Depois, há o complicado terreno lunar. A Lua está coberta de vulcões mortos e crateras profundas, tornando difícil encontrar zonas de pouso planas.
“A Apollo 11 teria caído e sido destruída se tivesse pousado onde pousou originalmente”, disse Autry. “Neil [Armstrong] estava literalmente olhando pela janela. Ele manobrou o módulo de pouso sobre um campo de pedras e uma grande cratera e encontrou um local seguro para pousar com combustível apenas suficiente. “Se não houvesse um piloto experiente que pudesse controlá-lo, o módulo de pouso certamente teria sido destruído.”
Sem a ajuda de olhos humanos dentro da espaçonave, os modernos módulos lunares robóticos usam câmeras, computadores e sensores equipados com software e inteligência artificial para encontrar com segurança o local de pouso (e evitar rochas e crateras) durante a descida. E mesmo os humanos nas salas de controle da missão na Terra não podem ajudar a espaçonave nos segundos finais e críticos antes do pouso.
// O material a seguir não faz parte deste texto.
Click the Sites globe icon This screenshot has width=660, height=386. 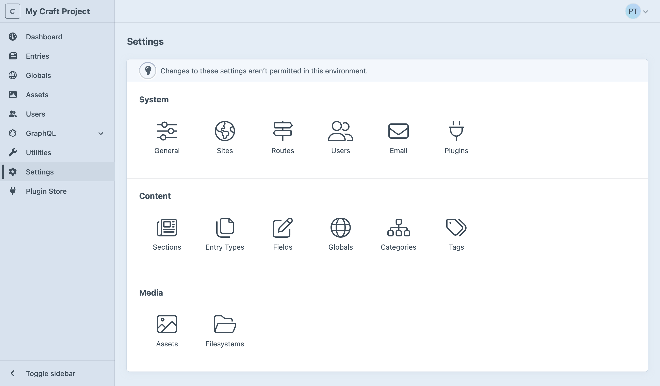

“Leva tempo para um sinal subir e voltar, cerca de três segundos no total, ida e volta”, disse Pace. “Muitas coisas podem dar errado nesse momento. “Então, quando o veículo realmente pousa na Lua, ele praticamente faz isso sozinho.”
O fracasso é uma opção
Nos primeiros dias da corrida espacial do século 21, muito mais naves espaciais caíram na Lua do que pousaram com segurança. As empresas e os governos que hoje almejam à Lua, procurando preços mais baratos à medida que implementam tecnologia moderna, reconhecem esse legado. E os parceiros comerciais da NASA podem estar ainda mais dispostos a correr riscos nas suas viagens até o satélite natural.
“[As empresas comerciais] trouxeram consigo aquele modelo iterativo e de falha rápida. Retire o produto, deixe-o explodir, descubra o que você fez de errado, conserte e comece de novo”, disse Autry. “Não é assim que o governo dos Estados Unidos opera. Porque se o seu projeto morrer, sua carreira governamental estará arruinada.”
Até a NASA reconhece que uma taxa de sucesso de 100% não é garantida para os seus parceiros.
“Sempre consideramos essas entregas iniciais de CLPS como uma espécie de experiência de aprendizado”, disse Joel Kearns, vice-administrador associado da Diretoria de Missões Científicas de Exploração da NASA. “Sabíamos ao entrarmos nisso… não acreditávamos que o sucesso fosse garantido.”
A esperança, contudo, é que os fracassos iniciais levem a sucessos no futuro. Já está claro que muitos dos participantes da moderna corrida lunar estão preparados para se recuperar dos fracassos iniciais.
Tanto a Ispace, empresa japonesa que sofreu um problema de software no ano passado e encerrou sua missão, quanto a Astrobotic, que perdeu seu módulo de pouso lunar Peregrine devido a um problema no propelente, já têm segundas tentativas a caminho.
“Todos que participaram dessas missões eram novatos. São pessoas que estão fazendo isso pela primeira vez e não há substituto para essa experiência. “É como fazer seu primeiro voo solo”, disse Pace. “Sim, eles falham e algumas empresas vão fechar. Mas se aprenderem com esse fracasso e voltarem, terão agora uma equipe forte. “Trata-se realmente de educar uma nova geração.”